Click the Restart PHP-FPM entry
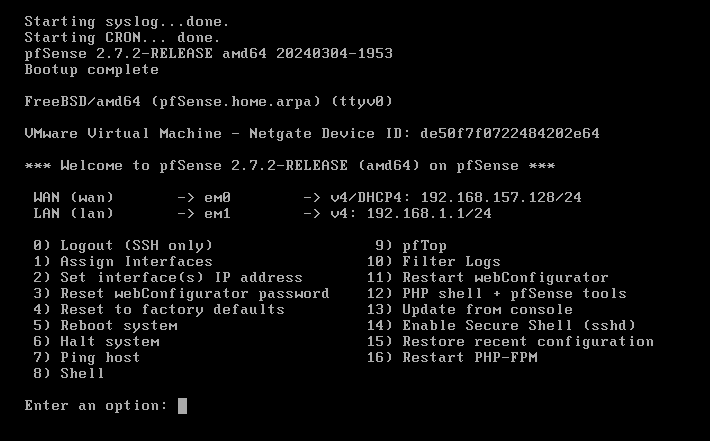 tap(452, 358)
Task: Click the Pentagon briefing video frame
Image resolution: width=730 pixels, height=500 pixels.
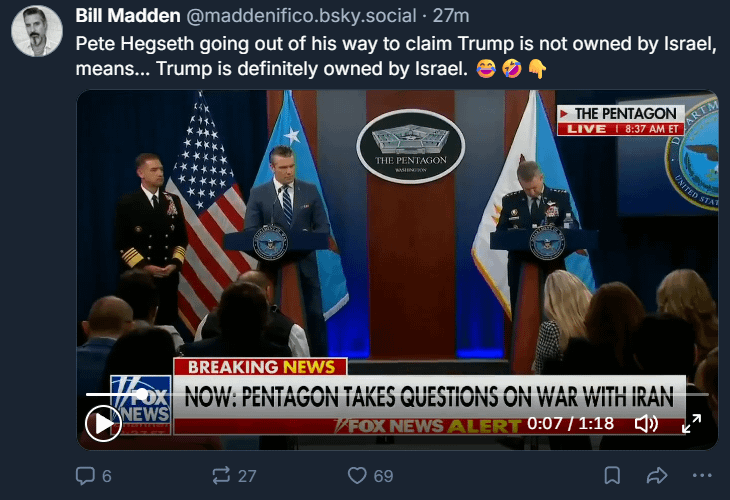Action: point(397,270)

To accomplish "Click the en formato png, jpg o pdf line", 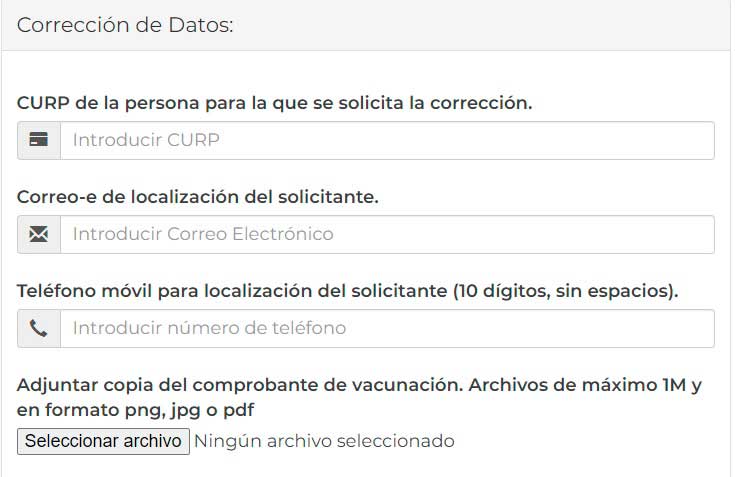I will [135, 410].
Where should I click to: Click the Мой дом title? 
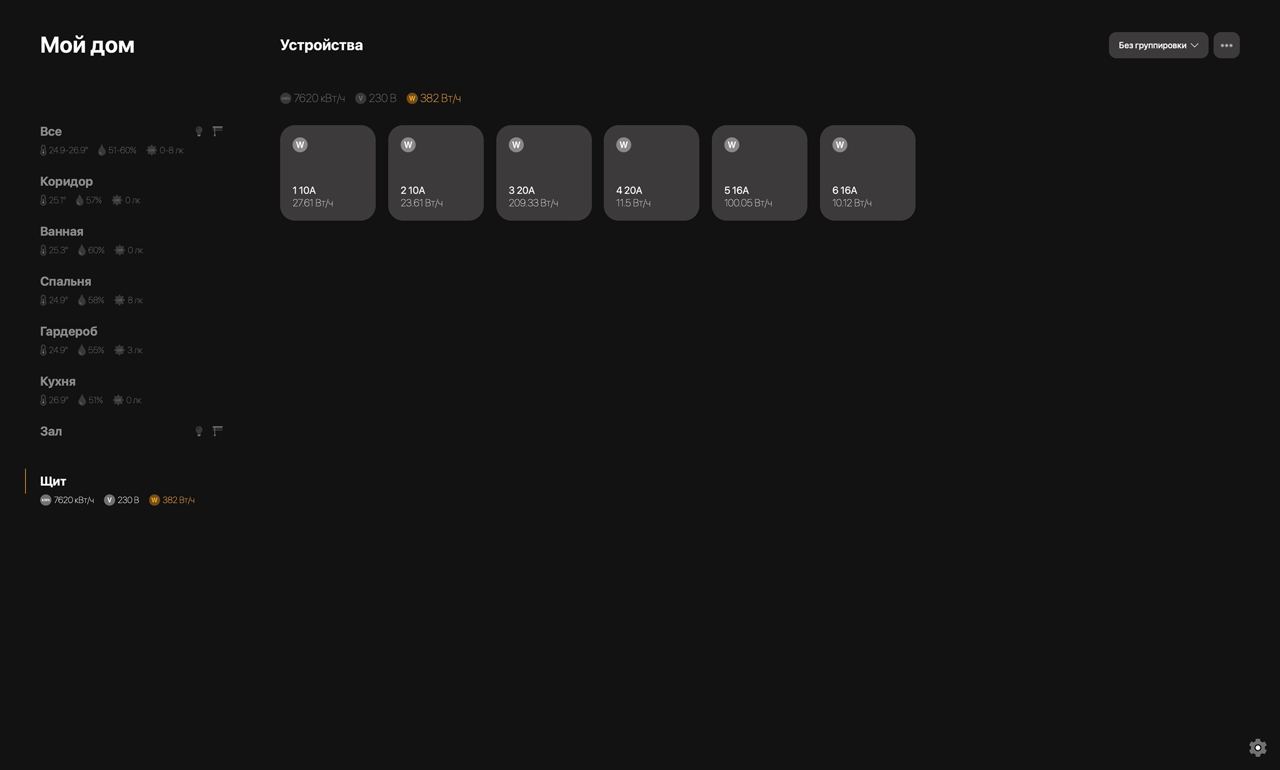87,45
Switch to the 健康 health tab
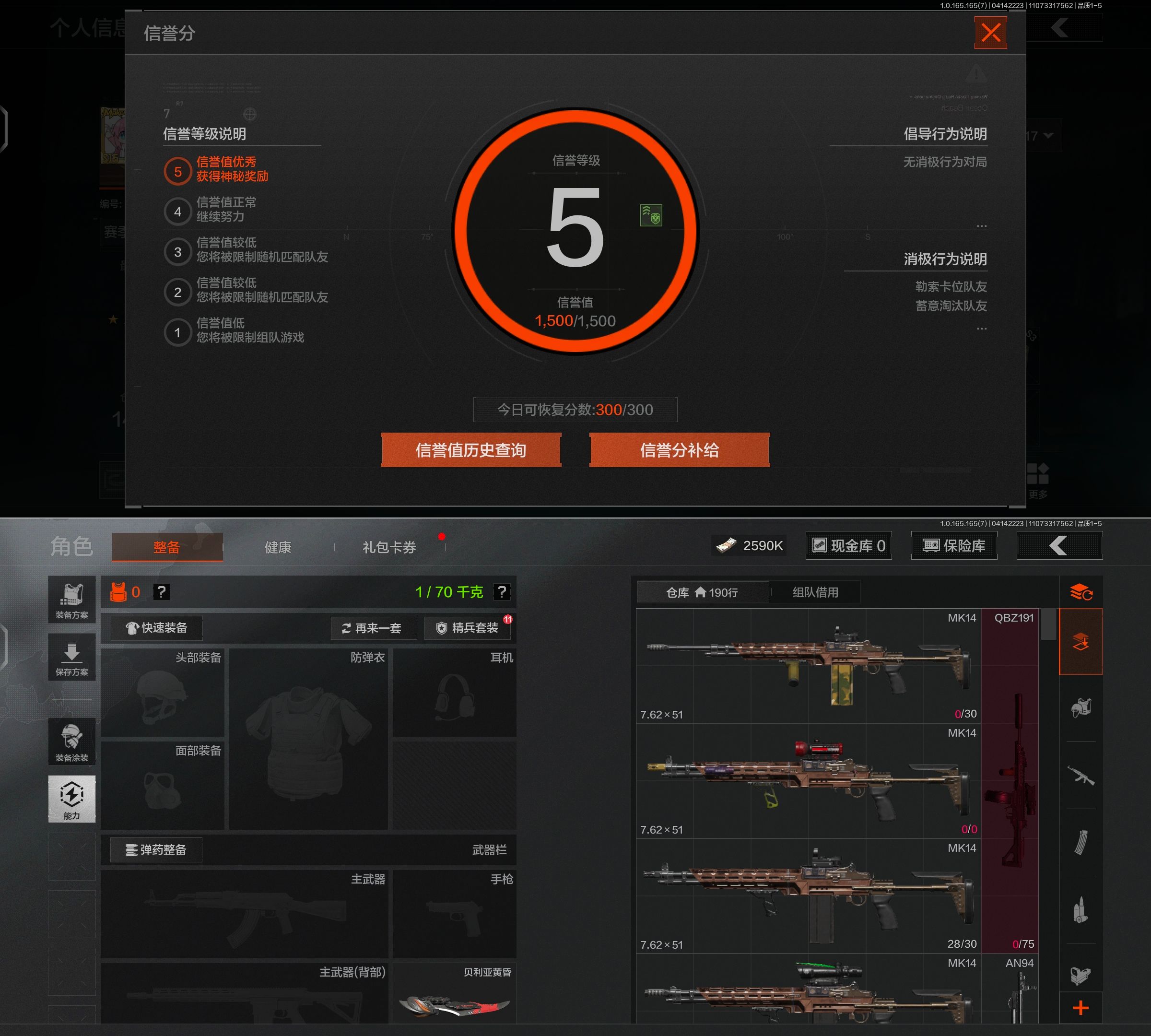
---
| PROBLEM STATEMENT |
Recast the lines of the rows from the one containing "Where should I" through the end of the rows as a Markdown table with the columns No. and Text, numbering each line and omitting blank lines and pictures.

| FINAL ANSWER |
| No. | Text |
|---|---|
| 1 | Where should I click to: Click the Мой дом title?  |
| 2 | 87,45 |
| 3 | Switch to the 健康 health tab |